EXERCISE DESCRIPTION =
Gather all lines in the records below that include the word "each".

DATA TO EXAMINE =
= = = = =

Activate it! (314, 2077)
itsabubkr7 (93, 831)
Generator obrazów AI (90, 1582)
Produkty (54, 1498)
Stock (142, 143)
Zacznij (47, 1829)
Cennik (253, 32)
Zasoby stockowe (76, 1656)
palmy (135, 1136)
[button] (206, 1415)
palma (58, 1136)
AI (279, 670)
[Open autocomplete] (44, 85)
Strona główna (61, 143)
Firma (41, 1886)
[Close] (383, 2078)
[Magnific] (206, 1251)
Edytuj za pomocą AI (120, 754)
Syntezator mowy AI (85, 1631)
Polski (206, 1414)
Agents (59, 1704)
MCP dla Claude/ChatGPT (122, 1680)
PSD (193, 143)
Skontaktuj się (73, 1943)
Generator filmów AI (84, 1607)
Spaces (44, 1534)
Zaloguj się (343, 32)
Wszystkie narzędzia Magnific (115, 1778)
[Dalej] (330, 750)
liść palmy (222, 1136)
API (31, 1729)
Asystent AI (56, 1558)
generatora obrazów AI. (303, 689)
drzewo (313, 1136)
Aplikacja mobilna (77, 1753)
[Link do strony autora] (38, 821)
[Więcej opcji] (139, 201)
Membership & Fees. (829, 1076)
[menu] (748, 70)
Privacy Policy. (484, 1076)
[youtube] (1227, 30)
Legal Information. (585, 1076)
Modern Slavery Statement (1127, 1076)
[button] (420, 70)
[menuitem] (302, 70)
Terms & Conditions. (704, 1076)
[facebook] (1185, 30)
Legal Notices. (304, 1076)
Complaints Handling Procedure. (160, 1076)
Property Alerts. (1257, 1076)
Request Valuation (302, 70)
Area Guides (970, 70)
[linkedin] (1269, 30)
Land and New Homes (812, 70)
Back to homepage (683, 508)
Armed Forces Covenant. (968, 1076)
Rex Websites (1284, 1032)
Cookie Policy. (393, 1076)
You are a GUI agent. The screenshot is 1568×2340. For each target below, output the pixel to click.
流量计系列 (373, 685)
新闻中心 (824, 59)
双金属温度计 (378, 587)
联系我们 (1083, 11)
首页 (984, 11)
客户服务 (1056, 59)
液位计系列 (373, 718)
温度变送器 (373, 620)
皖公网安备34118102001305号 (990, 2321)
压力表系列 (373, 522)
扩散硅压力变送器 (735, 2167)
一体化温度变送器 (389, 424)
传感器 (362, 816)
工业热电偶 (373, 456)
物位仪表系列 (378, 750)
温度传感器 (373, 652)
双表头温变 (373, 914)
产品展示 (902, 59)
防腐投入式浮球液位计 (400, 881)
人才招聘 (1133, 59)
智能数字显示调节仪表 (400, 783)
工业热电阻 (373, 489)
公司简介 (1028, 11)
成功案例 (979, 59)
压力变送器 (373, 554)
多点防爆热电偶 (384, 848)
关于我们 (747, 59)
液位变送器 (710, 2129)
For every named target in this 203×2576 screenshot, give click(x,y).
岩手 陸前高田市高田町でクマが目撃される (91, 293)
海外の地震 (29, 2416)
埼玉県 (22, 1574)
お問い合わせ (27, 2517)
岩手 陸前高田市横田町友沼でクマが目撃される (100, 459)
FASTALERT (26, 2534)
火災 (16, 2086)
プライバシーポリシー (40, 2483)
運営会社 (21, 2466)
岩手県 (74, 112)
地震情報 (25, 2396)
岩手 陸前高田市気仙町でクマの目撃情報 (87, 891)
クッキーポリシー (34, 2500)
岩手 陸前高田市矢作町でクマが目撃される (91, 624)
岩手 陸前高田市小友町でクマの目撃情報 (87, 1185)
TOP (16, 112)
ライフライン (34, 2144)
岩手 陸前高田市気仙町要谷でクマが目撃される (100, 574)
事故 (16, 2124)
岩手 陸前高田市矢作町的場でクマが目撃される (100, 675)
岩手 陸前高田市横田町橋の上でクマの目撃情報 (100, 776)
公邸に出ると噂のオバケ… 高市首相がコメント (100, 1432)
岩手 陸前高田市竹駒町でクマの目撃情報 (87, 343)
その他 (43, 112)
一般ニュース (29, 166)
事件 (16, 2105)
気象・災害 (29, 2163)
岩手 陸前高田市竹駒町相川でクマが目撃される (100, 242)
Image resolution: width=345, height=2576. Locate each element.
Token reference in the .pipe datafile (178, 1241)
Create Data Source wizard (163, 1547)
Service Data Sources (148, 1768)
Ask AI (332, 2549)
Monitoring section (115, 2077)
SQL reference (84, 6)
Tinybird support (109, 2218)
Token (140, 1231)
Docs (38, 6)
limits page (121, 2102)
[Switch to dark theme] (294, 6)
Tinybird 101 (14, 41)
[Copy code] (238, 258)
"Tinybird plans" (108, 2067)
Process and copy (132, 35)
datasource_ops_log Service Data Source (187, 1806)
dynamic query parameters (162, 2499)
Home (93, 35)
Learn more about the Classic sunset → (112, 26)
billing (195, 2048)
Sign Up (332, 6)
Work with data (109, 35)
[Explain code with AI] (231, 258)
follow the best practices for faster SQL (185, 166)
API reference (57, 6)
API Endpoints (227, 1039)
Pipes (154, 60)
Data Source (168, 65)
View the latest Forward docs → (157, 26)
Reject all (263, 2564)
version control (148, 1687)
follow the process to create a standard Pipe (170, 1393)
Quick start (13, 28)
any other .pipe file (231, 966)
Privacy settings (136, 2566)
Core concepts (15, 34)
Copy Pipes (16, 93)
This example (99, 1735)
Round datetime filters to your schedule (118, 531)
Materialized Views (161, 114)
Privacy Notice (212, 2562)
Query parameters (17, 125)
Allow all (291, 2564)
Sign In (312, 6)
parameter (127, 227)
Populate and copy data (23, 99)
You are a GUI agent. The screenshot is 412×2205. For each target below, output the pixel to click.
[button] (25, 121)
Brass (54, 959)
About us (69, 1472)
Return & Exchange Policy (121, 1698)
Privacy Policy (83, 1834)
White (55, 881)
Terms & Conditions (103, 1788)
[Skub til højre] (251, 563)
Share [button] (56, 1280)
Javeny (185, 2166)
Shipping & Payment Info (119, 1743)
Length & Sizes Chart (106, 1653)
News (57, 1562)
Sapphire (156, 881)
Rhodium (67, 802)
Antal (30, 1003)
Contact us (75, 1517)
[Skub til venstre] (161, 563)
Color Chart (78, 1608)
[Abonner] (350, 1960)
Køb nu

= = = = =

WORKED SOLUTION =
You are a GUI agent. The screenshot is 1568×2340. For each target below, output the pixel to click.
Image resolution: width=345, height=2576. Locate each element.
You are a GUI agent. The screenshot is 412×2205. For each target below, output the pixel to click.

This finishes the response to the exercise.